Jill Biden will visit Namibia and Kenya this week as part of a push by the United States to step up engagement with Africa as a counterweight to China's influence on the continent, the White House announced Tuesday.
President Joe Biden told African leaders who came to Washington for a summit last year that the U.S. is “all in” on the continent's future. He also announced that he, his wife, the vice president and several members of his Cabinet would travel to Africa this year, and joked that the leaders would get tired of hosting everyone.
Jill Biden is the third U.S. official to visit, following Treasury Secretary Janet Yellen and U.S Ambassador Linda Thomas-Greenfield.
The first lady will highlight issues around empowering women and young people and food insecurity in the Horn of Africa, which includes Kenya, the White House said. She will also focus on deepening U.S. relations with the two countries that are hosting her.

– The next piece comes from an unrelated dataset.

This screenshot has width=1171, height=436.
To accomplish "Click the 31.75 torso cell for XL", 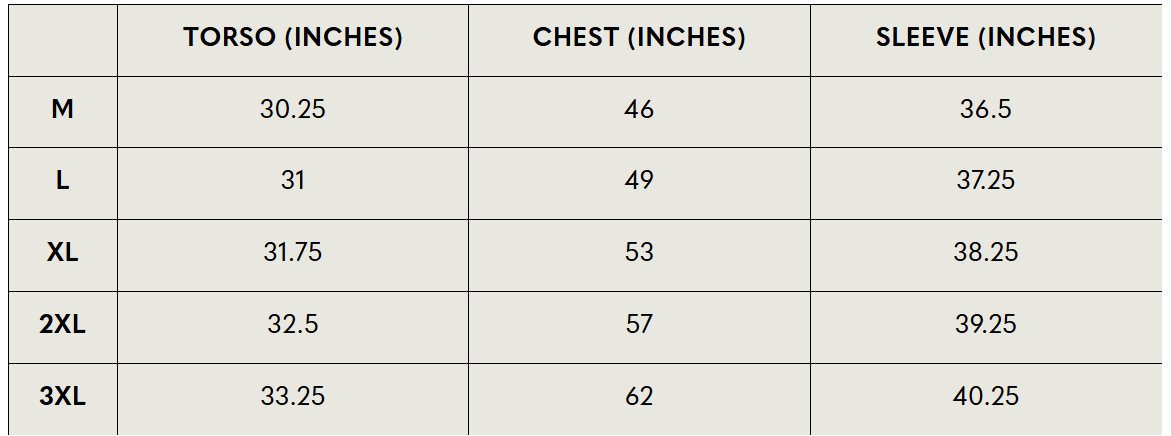I will 292,252.
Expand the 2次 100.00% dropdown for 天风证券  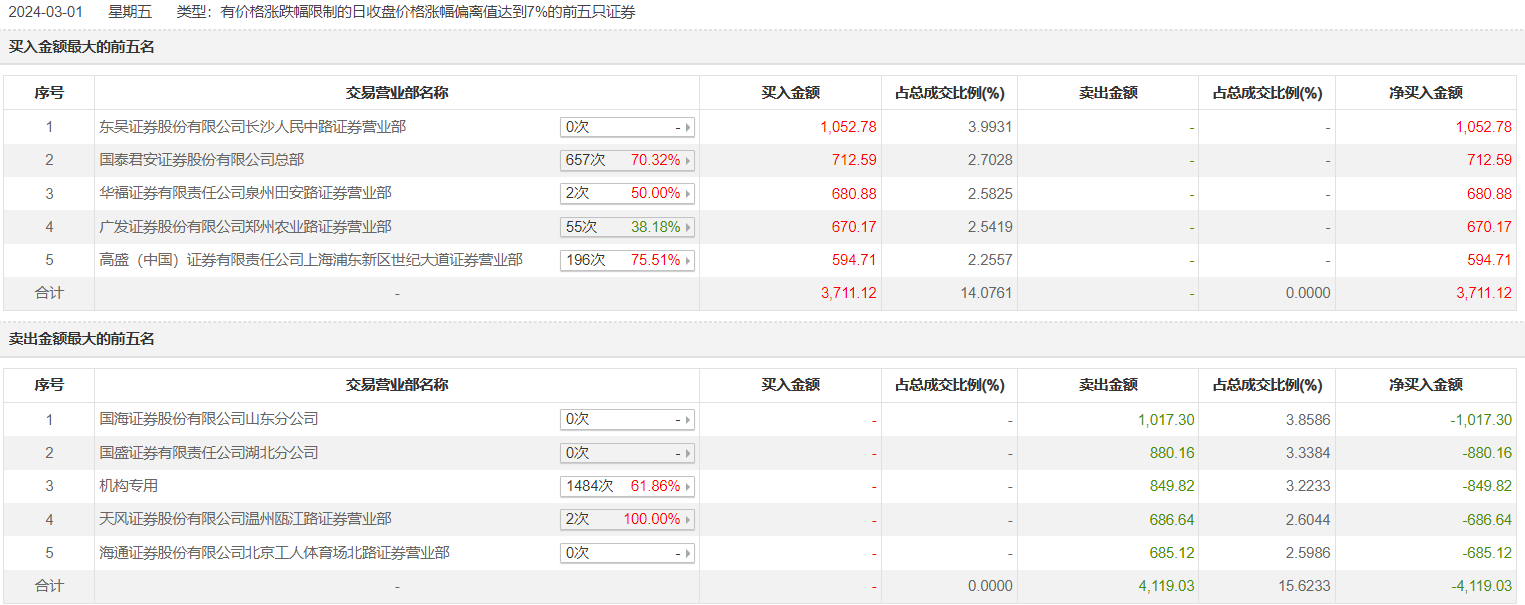pyautogui.click(x=627, y=519)
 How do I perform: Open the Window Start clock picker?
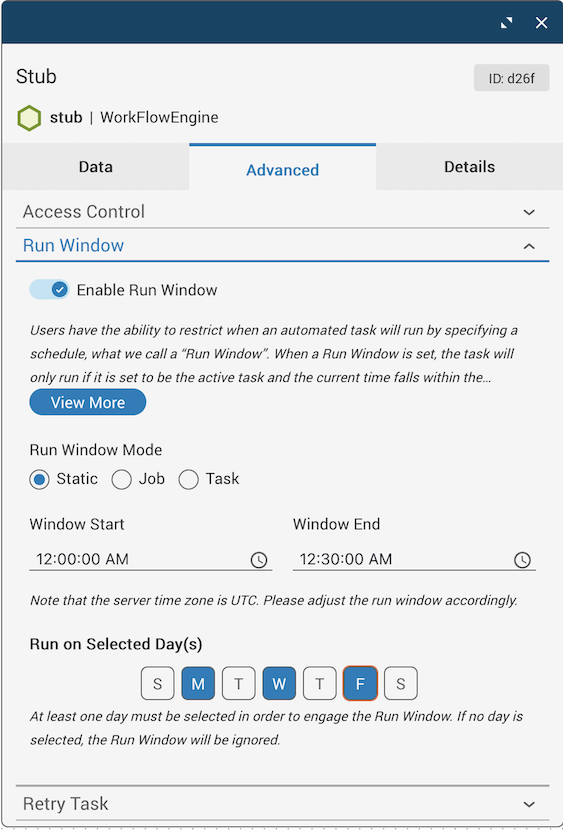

She was opening the five-day visit Wednesday in Namibia, becoming the most senior U.S. official to land there since a brief stop by Vice President Al Gore in 1996, the White House said.
Through renewed engagement with the countries of Africa, the U.S. aims to catch up with its economic rival, China, which has outpaced the U.S. in terms of trade in some of the 54 nations on the continent, the second most-populous continent.
Trade between the U.S. and sub-Saharan Africa totaled $44.9 billion in 2021, a 22% increase from 2019. But direct investment fell by 5.3% to $30.3 billion. Trade between Africa and China in 2021 surged to $254 billion, up about 35% as Chinese exports increased to the continent.
Jill Biden is no stranger to Africa. The trip will be her sixth to the continent, her third time in Kenya and her first visit to Namibia.
It will also be her fourth trip abroad without the president in the two years since he took office.
She traveled to Tokyo in 2021 to cheer Team USA at the delayed Olympic Games.
For Mother's Day last year, she traveled to Romania and Slovakia to meet with Ukrainian women who fled with their children after Russia's military invasion. The trip included a clandestine drive across Slovakia's border a short distance into western Ukraine, where she spent several hours meeting with Olena Zalenska, the wife of Ukraine's president, Volodymyr Zelenskyy.
Jill Biden also traveled solo to Costa Rica, Ecuador and Panama in 2022.
She has accompanied her husband on trips to Europe and Mexico, where he participated in summit meetings with other world leaders.
President Biden is widely expected to visit Africa later this year, though the White House has not announced his travel dates. He was in Poland on Tuesday following a surprise visit to Ukraine on Monday to meet with Zelenskyy.